* **Document text**
Alexander W. Dreyfoos School of the Arts | 501 S. Sapodilla Ave, WPB, FL 33401

THE MUSE

The Problem in FLVS Personal Fitness

The+Problem+in+FLVS+Personal+Fitness
Graphic by Peter Rawlik

As Dreyfoos students, the majority of us have experienced the triumphs and tribunes of one of the integral parts of our school’s competitive ideology, something we may all complain about but participate in anyway because “who has room in their schedule?” It’s not walking up three flights of stairs daily, not standing in a mile-long line for lunch, but rather, it’s Florida Virtual School’s (FLVS) Physical Education. The school district’s policy requires that students must take one online class and two semesters of PE, so I, like many other students, opted to “kill two birds with one stone,” and take FLVS’s PE course.

“Wait,” my confused, college-educated parents said when I told them in May of 2015 that I needed to take this, “back up, online PE? Doesn’t that defeat the purpose of the physical part of the education?”

“They give you a FitBit thing,” I responded, my 15-year-old mind clearly not seeing the extreme irrationality of this decision.

“That’s crazy,” my mother, someone with as much motivation to make kids go outside as Michelle Obama, said.

“No, it’s not,” I said, shaking my head.

However, after two years of working on the class, (and finally completing the full course in September), that’s exactly what I am saying now. It is crazy. Beyond crazy really, it’s irrational, stupid, and defeats the entire purpose of physical education in schools.

For the first semester, ironically titled “Personal Fitness,” students are required to purchase a Mov-Band. The band, (besides being incredibly unfashionable and clashing with almost every outfit), tracks their movements throughout the day, as participants are to instructed to complete at least 10,000 steps daily. To make sure the students are doing this, the Mov-Band must be plugged into the computer at the end of the day, and a certain program is to be downloaded so the instructor can make sure the student is achieving the movement goal. What teachers don’t seem to realize, however, is that many students end up giving their bands to students more active than themselves (for example, members of a sports team in season), putting their Mov-Band around a dog’s collar, or, craziest of all, attaching the band to a ceiling fan.

* **Data provided**
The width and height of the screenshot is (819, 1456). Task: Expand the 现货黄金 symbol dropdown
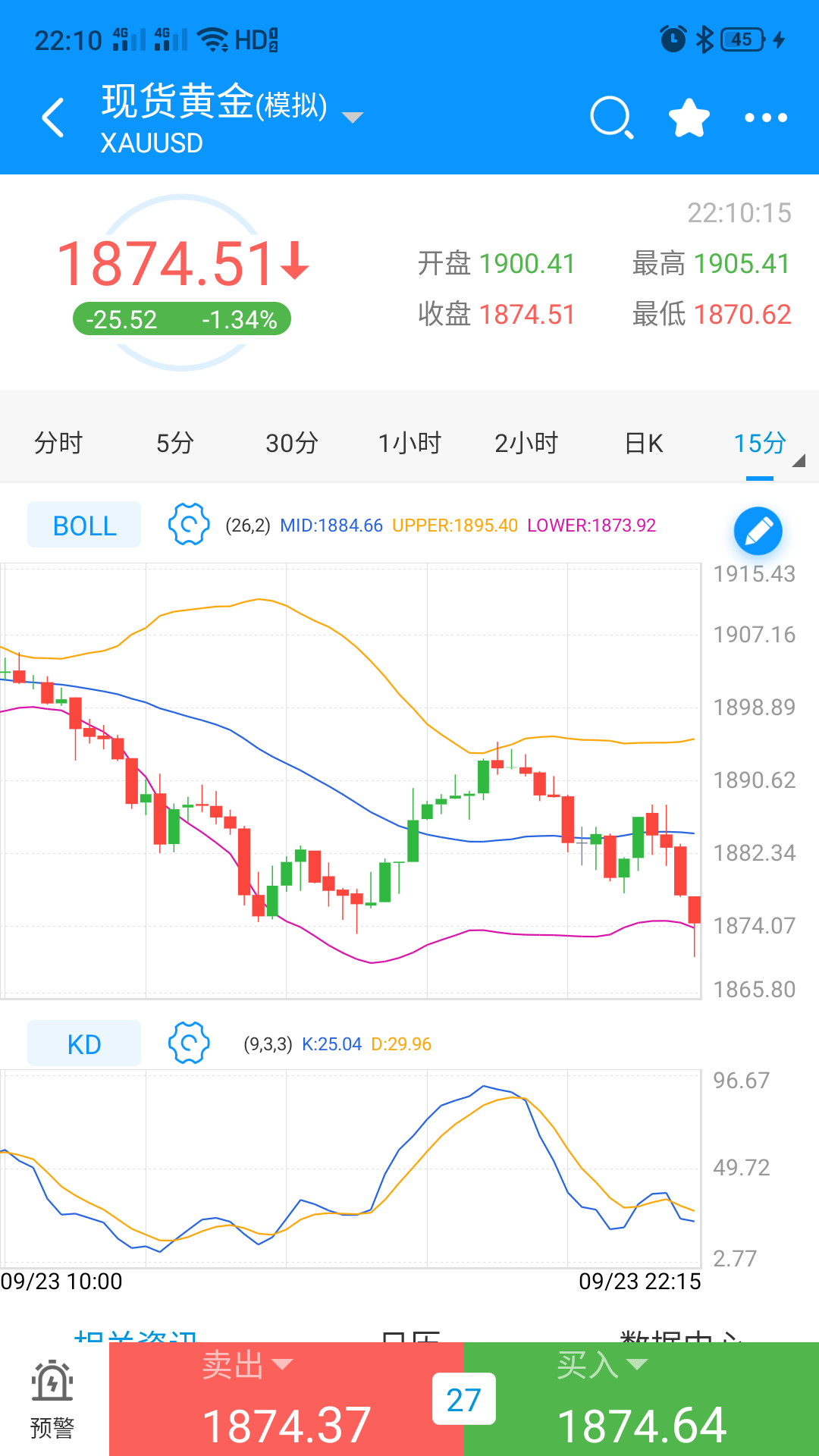353,118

* **The exercise**
In the article on FLVS Personal Fitness, how many steps are participants instructed to complete each day while wearing the Mov-Band?

* **Exercise solution**
At least 10,000 steps daily.